* WORK ORDER:
Write out the entries below exactly. End with the line that contains "Open Chrome's three-dot menu".

* GIVEN INFORMATION:
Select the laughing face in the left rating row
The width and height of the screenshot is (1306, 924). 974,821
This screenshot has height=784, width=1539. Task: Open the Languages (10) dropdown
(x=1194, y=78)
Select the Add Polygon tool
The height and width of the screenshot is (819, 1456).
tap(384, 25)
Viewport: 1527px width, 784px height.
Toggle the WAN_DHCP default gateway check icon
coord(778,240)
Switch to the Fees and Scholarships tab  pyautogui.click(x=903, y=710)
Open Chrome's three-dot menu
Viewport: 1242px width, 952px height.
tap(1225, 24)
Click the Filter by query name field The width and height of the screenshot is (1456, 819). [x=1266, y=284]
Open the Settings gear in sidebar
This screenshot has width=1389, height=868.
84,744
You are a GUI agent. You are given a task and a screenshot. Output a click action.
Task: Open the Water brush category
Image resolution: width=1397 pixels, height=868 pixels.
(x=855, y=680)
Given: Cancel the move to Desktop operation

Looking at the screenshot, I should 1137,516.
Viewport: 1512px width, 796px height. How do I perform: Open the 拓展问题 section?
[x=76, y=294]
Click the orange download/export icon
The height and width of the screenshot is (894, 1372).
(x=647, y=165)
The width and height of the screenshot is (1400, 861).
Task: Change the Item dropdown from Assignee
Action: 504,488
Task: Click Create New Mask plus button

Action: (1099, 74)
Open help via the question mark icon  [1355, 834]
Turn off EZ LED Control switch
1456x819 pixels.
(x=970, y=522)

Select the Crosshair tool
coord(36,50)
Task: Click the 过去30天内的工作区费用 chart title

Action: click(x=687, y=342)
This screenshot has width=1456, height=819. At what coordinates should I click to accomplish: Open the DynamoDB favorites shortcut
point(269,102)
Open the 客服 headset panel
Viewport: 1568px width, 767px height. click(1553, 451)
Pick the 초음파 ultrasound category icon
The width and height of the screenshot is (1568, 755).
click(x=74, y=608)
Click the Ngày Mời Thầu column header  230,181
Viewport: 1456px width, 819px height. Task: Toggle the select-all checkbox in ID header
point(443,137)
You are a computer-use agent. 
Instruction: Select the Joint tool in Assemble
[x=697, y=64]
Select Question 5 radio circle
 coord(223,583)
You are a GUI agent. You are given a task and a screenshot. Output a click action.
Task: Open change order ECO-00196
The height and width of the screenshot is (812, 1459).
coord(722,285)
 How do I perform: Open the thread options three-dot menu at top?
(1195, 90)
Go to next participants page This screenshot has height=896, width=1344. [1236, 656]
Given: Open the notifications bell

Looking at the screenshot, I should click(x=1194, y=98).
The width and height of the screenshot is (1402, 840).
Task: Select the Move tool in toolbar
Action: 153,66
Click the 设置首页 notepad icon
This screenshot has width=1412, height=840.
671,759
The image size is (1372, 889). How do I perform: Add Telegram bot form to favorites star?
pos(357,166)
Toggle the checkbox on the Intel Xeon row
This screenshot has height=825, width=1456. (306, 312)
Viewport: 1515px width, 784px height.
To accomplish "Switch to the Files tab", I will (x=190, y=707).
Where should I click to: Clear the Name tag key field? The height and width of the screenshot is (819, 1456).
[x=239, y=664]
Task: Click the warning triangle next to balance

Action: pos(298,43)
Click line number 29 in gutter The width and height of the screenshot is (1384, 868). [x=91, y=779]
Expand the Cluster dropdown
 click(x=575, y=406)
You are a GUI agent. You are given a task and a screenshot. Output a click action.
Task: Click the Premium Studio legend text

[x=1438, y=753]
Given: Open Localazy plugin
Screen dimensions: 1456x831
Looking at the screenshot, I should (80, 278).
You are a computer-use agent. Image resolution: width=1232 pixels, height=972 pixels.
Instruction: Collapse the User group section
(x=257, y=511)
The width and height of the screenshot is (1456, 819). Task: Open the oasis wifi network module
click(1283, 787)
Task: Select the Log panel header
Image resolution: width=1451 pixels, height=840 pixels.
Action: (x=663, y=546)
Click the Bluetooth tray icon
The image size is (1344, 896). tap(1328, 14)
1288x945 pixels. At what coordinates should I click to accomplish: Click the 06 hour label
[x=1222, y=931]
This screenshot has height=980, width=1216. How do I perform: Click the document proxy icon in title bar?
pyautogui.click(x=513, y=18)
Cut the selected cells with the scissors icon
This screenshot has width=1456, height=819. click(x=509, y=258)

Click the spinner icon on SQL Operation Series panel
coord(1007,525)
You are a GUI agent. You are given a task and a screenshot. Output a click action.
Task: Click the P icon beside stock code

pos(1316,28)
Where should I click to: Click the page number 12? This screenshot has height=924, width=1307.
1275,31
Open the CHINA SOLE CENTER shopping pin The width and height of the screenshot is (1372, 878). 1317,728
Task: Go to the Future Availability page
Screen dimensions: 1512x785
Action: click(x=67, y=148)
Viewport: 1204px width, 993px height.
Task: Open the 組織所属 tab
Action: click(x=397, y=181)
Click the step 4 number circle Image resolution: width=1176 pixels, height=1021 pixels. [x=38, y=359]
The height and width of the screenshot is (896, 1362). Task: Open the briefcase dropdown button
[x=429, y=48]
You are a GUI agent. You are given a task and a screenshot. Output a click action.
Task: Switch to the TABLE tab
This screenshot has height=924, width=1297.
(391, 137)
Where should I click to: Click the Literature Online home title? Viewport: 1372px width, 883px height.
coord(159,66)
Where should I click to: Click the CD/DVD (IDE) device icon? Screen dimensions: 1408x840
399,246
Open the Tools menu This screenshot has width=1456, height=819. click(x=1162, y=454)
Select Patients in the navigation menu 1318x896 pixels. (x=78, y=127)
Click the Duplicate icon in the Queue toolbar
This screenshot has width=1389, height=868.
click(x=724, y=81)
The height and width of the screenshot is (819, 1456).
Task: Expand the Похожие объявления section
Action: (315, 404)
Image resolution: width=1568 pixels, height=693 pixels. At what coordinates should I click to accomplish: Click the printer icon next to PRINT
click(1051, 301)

* TASK OUTPUT:
Select the laughing face in the left rating row
The width and height of the screenshot is (1306, 924). 974,821
This screenshot has height=784, width=1539. Task: Open the Languages (10) dropdown
(x=1194, y=78)
Select the Add Polygon tool
The height and width of the screenshot is (819, 1456).
tap(384, 25)
Viewport: 1527px width, 784px height.
Toggle the WAN_DHCP default gateway check icon
coord(778,240)
Switch to the Fees and Scholarships tab  pyautogui.click(x=903, y=710)
Open Chrome's three-dot menu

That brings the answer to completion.